7 Unique Trail Camera Spots To Capture Elusive Animals
By Nathan Unger
If you’re an avid hunter and wanting to capture engaging trail camera photos of wild game try placing your trail camera in these 6 unique trail camera spots next time you’re in the woods. With hunting season on the near horizon the more intel you gather now the more prepared you’ll be when you enter the woods. In the same vein, this game camera information is great to look at in the years to come as historical data. As hunters, we know the obvious spots that include food plots, funnels, pinch points and feeders, but you might be surprised if think outside the box and try one of these unusual spots.
While this might seem elementary, placing a camera as close to a river crossing as possible without soaking the camera will prove successful over time. This is especially true if this crossing is the only one within several hundred yards. A river crossing might include a log across the river. It might include rocks like an oxbow that’s the shallowest part of that section of the river. Likely you will capture whitetails frequently including big bucks. Some of the best bucks I’ve captured have been on or near a river crossing.
Similarly, if you’re a waterfowl hunter you’ll capture all kinds of ducks and geese which will, in turn, provide great intel for waterfowl season. Also, you will likely find several birds that might include herons, hawks, kingfisher and more.
High in a tree
This tactic proves especially useful when hunting whitetail deer on public land. This provides the opportunity to locate deer patterns during the early season. Not only will you capture a unique angle on traveling deer, but you will also decrease the odds of your camera being stolen. While, there are a lot of arguments whether or not flash spooks deer, this trick eliminates that altogether where the deer will not even see the camera. This scenario might not provide the best trail cam photos, but the data will be worth it in the long run. Likewise, make sure there is plenty of space on the SD card so you don’t have to climb up and down a tree multiple times per season.
To increase your odds even more, try placing the game camera on or by a fallen log as animals will travel the log back and forth to get from one destination to the other. For example, as aforementioned this might be a log that fell across a river or creek. If it’s a large tree it’s possible to capture turkeys, raccoons, bobcats and maybe even a black bear depending on the region you place the camera. Cameras are able to capture great pictures on dead falls just be sure to keep the camera above water.
Now, I hope this doesn’t come across insensitive, but hear me out. I don’t expect anyone to hunt in a cemetery, but if given permission (check cemetery rules first) it might provide a good scouting spot if you hunt an adjacent property. For example, I previously worked right next to a cemetery and deer would bed against the headstones at times, and other times they would feed on the grass between the stones. To further prove my point check out this deer from Hollywood Cemetery in Virginia. These mature bucks feel safe because no one is able to hunt neither the cemetery nor the surrounding area, so these deer grow to be giants.

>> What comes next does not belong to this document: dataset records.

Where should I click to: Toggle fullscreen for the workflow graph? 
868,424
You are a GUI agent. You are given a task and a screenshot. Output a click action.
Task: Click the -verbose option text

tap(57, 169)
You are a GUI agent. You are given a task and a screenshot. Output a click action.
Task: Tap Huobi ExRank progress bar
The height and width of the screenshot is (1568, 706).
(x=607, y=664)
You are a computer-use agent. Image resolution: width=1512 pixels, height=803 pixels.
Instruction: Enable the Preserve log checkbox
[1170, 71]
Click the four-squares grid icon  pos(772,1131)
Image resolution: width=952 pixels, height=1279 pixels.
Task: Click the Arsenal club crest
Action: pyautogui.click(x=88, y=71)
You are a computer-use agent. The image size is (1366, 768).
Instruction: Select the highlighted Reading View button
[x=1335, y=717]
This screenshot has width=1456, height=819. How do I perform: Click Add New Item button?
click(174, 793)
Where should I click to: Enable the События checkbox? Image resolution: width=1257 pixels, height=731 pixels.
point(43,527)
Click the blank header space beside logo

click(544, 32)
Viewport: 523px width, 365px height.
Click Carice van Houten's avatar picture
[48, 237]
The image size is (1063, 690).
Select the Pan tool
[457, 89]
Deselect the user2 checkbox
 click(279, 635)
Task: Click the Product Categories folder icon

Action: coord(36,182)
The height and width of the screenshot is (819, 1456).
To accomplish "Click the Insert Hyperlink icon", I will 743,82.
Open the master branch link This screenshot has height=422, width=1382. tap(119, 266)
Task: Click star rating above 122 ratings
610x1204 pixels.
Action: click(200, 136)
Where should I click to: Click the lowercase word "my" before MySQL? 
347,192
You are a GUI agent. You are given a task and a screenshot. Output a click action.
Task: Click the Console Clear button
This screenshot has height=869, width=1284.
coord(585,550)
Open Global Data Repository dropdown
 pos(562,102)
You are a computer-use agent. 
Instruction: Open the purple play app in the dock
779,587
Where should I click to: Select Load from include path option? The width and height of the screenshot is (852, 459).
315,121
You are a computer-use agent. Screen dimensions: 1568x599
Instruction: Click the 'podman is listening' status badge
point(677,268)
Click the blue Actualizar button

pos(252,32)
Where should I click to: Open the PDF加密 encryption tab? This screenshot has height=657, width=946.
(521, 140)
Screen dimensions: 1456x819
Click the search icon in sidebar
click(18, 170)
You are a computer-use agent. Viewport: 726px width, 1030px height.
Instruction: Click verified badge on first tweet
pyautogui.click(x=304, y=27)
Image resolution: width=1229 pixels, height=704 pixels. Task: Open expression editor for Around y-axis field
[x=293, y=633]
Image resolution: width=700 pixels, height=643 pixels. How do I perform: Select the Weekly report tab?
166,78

This trail camera tactic is more relevant out west in states from Idaho to California rather than the Midwest or South. However, it can be successful in the Smoky and Appalachian region too. Oftentimes, animal movements take place on the path of least resistance. The same is true in the mountains. Whether you’re scouting for deer, elk or mountains lions, these big game species utilize natural trails to travel from point A to point B. One of my favorite Instagram accounts is arizona_trailcams because they constantly post content of big cats and deer in the mountains of Arizona. They even have a few trail cam photos of a Mexican jaguar.
If you’ve ever watched The Rookie with Dennis Quaid you know exactly what I’m talking about. I’ve even witnessed this first-hand. Ball fields, especially abandoned ones, are great sources for trail camera pictures. Better yet, when you place a trail camera inside a wood line that is adjacent to the field you will likely capture whitetails that feed in that field. Most of the time because of human pressure these deer only feed in the field at night, but I’ve found it a good place to glass during the summer months when teams aren’t practicing. Call me crazy, but it works.
Have you wondered what’s stealing from your garden or chomping at your flower bed? Truth is, it’s most likely deer, however, I have captured everything from raccoons, coyotes, opossums and even foxes. In fact, if you have never placed a trail camera in your backyard you might be missing an entire different life that takes place at night. Obviously, you may not have the option to place treestands in your back yard, but you can still capture some quality photos.